(Extrait)
DÈS LES PREMIÈRES images, la bête noire de Michael Moore, Bush Junior, apparaît. Mais, cette fois, le président des Etats-Unis est moins en cause qu'un système mis en place par Nixon et que Clinton, qui avait chargé son épouse Hillary du dossier, a lui-même dû renoncer à réformer, celui des assurances de santé privées. Ayant lancé un appel à témoignages sur Internet*, Moore en a immédiatement reçu des milliers et il nous en livre quelques-uns.

(Données fournies)
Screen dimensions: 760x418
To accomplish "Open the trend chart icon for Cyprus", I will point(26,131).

---

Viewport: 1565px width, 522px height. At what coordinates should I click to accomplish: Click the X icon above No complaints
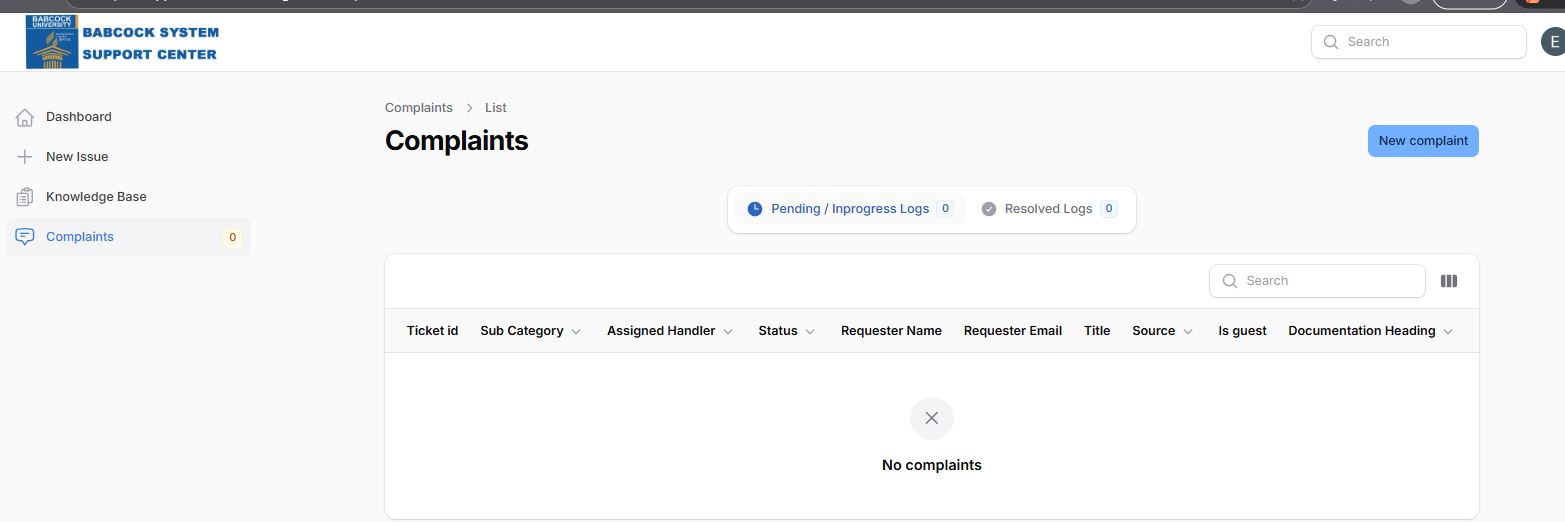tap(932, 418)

(Consigne) Recopiez en entier, sans rien changer, l'extrait sur Michael Moore et les assurances de santé privées. Les enregistrements n'ont aucun rôle à jouer ici.

(Réponse)
DÈS LES PREMIÈRES images, la bête noire de Michael Moore, Bush Junior, apparaît. Mais, cette fois, le président des Etats-Unis est moins en cause qu'un système mis en place par Nixon et que Clinton, qui avait chargé son épouse Hillary du dossier, a lui-même dû renoncer à réformer, celui des assurances de santé privées. Ayant lancé un appel à témoignages sur Internet*, Moore en a immédiatement reçu des milliers et il nous en livre quelques-uns.